In the 1850s it was the squalid conditions at overflowing burial grounds in inner London – such as Cross Bones – that spawned the creation of the huge cemetery at Brookwood near Woking, and the railway which carried coffins and mourners from Waterloo.
The artist uses writing and amplified sound in her sculpture, which consists of two 'waiting rooms' linked by a railway platform.
The piece explores the notions of departures and farewells and their traditional association with railway stations.
An historical diagram of the railway signalling on the approaches to Waterloo – including the Necropolis station in Westminster Bridge Road – features in the first waiting room.
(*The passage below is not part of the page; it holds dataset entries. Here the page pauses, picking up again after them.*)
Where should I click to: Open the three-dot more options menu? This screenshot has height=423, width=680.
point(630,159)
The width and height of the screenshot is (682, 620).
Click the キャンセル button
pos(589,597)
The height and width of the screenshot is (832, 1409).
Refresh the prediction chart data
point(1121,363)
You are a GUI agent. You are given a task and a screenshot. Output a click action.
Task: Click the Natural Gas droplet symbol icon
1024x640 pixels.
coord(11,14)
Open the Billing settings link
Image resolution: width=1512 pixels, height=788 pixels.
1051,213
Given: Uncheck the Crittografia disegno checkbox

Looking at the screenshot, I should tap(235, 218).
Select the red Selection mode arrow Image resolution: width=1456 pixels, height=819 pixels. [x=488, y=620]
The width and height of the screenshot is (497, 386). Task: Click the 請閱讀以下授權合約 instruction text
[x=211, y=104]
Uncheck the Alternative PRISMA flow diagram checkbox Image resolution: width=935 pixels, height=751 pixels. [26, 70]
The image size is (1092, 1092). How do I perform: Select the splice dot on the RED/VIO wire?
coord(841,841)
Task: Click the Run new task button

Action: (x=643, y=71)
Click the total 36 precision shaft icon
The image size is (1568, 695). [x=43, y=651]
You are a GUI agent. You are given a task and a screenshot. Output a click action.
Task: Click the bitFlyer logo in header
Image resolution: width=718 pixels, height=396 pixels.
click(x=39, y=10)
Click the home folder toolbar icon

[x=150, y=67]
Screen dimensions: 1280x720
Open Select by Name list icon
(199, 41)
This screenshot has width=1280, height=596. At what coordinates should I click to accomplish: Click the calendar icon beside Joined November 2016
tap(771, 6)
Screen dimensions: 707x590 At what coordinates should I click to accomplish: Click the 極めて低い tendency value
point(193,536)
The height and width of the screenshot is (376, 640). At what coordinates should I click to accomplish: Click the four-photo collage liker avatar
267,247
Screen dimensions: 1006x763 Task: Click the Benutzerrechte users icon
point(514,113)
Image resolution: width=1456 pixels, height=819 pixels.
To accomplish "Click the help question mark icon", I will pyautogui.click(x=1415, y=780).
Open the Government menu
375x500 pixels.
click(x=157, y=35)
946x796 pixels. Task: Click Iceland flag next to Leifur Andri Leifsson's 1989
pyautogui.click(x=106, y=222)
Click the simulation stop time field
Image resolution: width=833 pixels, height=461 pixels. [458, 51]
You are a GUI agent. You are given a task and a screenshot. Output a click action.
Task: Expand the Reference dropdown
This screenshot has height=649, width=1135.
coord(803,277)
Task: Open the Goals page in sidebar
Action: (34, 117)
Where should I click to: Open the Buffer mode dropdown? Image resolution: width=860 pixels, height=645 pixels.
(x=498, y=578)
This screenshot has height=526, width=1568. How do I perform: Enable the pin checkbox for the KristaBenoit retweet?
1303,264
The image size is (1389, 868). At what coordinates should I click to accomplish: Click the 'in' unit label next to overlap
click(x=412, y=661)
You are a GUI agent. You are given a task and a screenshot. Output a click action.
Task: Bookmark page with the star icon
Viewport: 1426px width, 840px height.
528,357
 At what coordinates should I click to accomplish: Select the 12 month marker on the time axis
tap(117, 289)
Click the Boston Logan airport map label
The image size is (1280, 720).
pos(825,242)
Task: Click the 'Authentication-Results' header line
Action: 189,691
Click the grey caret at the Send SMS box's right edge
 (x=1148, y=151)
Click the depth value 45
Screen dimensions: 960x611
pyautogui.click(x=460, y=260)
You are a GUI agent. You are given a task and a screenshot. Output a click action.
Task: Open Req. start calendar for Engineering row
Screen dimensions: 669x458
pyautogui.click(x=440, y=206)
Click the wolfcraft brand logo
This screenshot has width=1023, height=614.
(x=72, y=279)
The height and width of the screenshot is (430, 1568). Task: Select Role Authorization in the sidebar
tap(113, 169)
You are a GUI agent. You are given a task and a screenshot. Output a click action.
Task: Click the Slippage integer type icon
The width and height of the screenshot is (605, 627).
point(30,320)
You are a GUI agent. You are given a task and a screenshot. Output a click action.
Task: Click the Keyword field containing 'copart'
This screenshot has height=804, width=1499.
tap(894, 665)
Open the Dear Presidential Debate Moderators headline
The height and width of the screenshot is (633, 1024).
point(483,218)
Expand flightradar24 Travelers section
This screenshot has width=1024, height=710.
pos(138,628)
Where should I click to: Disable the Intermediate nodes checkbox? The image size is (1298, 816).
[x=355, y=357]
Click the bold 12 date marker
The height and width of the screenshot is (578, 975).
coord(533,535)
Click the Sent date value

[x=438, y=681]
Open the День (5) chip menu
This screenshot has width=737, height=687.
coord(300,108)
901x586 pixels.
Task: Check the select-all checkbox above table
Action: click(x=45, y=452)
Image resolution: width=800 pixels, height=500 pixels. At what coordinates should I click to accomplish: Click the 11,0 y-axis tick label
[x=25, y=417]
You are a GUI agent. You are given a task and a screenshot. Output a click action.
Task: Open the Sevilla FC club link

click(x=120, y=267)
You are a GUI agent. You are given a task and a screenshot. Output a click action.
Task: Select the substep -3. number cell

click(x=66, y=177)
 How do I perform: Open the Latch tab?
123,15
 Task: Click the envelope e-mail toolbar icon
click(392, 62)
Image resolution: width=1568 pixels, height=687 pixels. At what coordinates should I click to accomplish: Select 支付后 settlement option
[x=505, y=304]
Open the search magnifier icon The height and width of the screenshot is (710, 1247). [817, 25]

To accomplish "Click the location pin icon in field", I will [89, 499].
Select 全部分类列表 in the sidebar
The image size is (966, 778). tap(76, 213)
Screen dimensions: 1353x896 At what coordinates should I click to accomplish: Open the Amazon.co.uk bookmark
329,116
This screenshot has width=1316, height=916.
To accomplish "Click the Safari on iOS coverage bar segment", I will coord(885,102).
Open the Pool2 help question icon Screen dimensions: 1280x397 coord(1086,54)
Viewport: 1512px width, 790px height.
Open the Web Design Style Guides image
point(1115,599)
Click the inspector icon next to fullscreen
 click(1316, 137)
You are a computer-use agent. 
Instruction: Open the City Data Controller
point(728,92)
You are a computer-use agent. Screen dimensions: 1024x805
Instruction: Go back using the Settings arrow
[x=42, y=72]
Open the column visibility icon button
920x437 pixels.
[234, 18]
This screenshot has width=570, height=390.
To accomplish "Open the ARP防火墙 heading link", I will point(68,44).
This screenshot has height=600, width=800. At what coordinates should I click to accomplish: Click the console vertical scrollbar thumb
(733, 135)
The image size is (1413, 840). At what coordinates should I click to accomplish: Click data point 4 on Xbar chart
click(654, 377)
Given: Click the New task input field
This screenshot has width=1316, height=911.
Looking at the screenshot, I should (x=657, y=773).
In the second waiting room there are bundles of a newspaper produced by the artist – The Line – which includes articles about Cross Bones, the paupers' graveyard in Redcross Way, and photographs of the remaining traces of the London Necropolis Railway.
Fragments of text from the paper are broadcast in the three galleries as disjointed announcements to would-be passengers.
Adjoining the third gallery is a goods lift. On the hour, every hour, a gallery attendant blows a whistle and dispatches the lift on a journey to the basement.
Exhibition-goers are not permitted to return to the gallery level, evoking the finality of the one-way journey of the Necropolis Railway's passengers.